Extended i-Orp help needed

DawgMan

Full time employment: Posting here.
Joined
Oct 22, 2015
Messages
900
As someone recently retired, I am trying to use your Extended i-orp tool at least on first pass without trying to add too many variables to make sure I understand how the results are being computed. I have also sent these questions to the i-Orp folks, but know many of you are proficient here. To start, I have used the following assumptions (otherwise, left blank)...

- Initial Balances for After Tax & Tax Deferred
- Retirement Age (current): 57/57 & Planning Horizon: 100/100
- Allocation at Retirement: 60/40 (both After Tax & Tax Deferred)
- Inflation: 3% (Spending & Income)
- Stock Investments: 7%/yr return; Stock Dividend: 2% yield; Fixed Income: 2% yield

Based on the referenced run, questions in reviewing the results…

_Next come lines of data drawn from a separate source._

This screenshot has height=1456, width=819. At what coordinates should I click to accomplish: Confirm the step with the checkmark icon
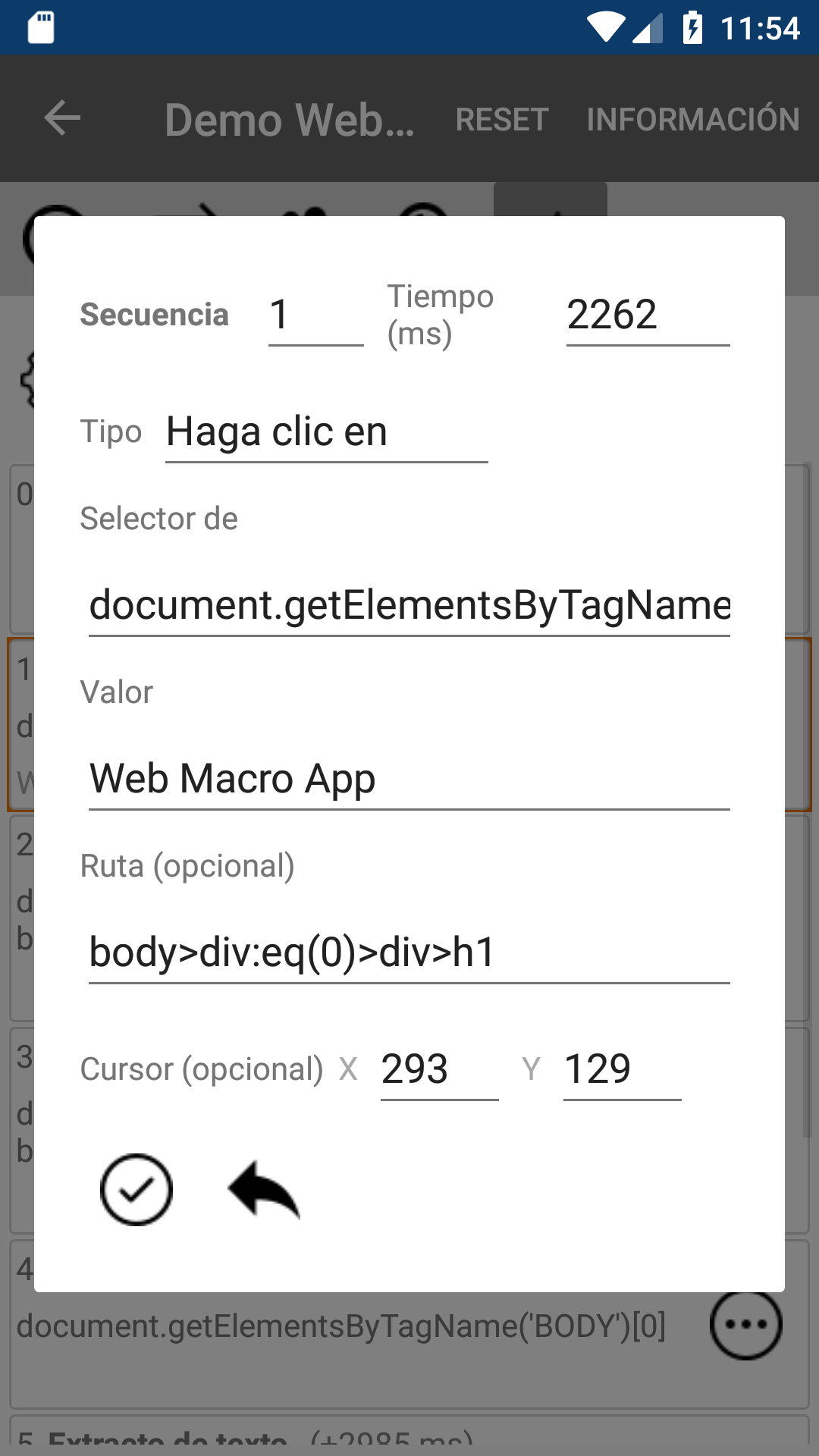pyautogui.click(x=136, y=1189)
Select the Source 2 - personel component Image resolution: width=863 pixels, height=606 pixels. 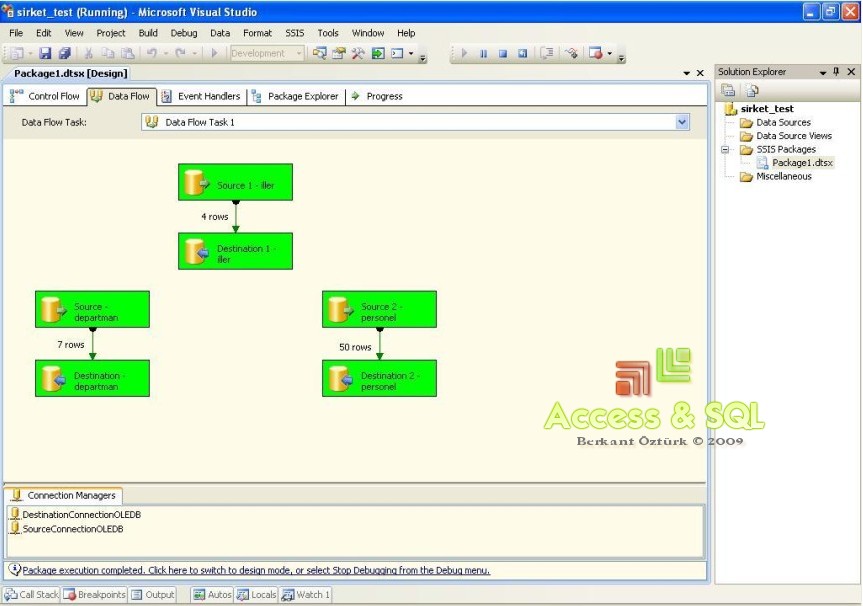(x=379, y=309)
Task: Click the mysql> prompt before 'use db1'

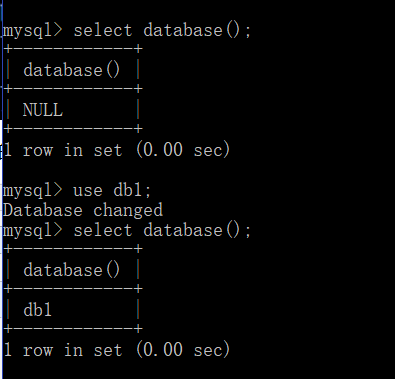Action: [33, 190]
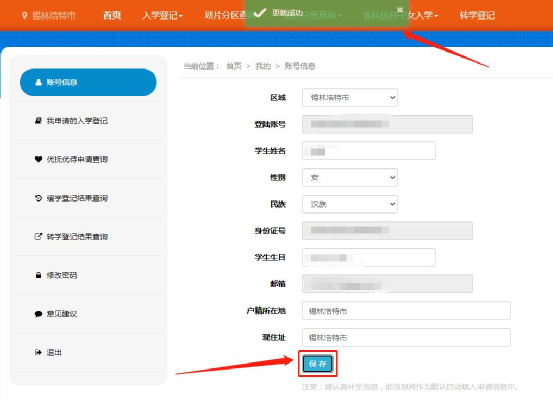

- Does the model assume a rebalance once a year after withdrawals are taken?
- I was trying to initially manipulate the portfolio gross returns to 5%/year, inclusive of capital gains/interest/dividends. Is there away to manipulate the return and yield values? I noticed on my model my returns are growing less than 2%/year?
- How does the plan make assumptions for both Taxes (short term gains/interest/non-qualifying dividends) to produce a value for Yield? What tax assumptions are being used for the After Tax amount being withdrawn (i.e. return of capital, some % of capital gains)? I’m assuming once I add Cost Basis these numbers may change? If so, what adjustment to the Yield is made?
- I see DI = Yield – Taxes + After Tax/Tax Deferred, but what does DI really illustrate, how does it help? Once I get to RMDs I notice the RMD amount is not part of the calculation, but would affect the overall withdrawal amount?
- Should I assume the tax brackets being used are a constant, based on the current tax code only? Is there any growth on the tax brackets assumed year after year?

Thanks in advance. I really like the general output of this program (assuming I get it to work to where I understand it) and will explore Roth conversions as well, but want to make sure I understand how to use/interpret the data correctly.
 
One of the nice things about I-orp is that there is extensive documentation. Forgive me if you know this already, but I get the impression you don't: If you click the term (like "Fixed Income % Yield") it gives a lot of explanation in a pop-up box.
 
One of the nice things about I-orp is that there is extensive documentation. Forgive me if you know this already, but I get the impression you don't: If you click the term (like "Fixed Income % Yield") it gives a lot of explanation in a pop-up box.

Ahhh... I clicked some of the definitions on the actual model page, but not the input page. I believe I see the error of my ways on a few questions, but am still a little confused on the following, even after reading the definitions/explanations...

- Once RMDs hit, I notice I have distributions under RMD, Tax Def, After Tax, Yield, even after the deduct for taxes, all add up to a value significantly larger than the DI value provided? DI lines up for the years prior.
- So it appears by doing the Constant Spending, the output assumes you spend all of the DI as opposed any excess going back into investments?

Thanks
 
Ahhh... I clicked some of the definitions on the actual model page, but not the input page. I believe I see the error of my ways on a few questions, but am still a little confused on the following, even after reading the definitions/explanations...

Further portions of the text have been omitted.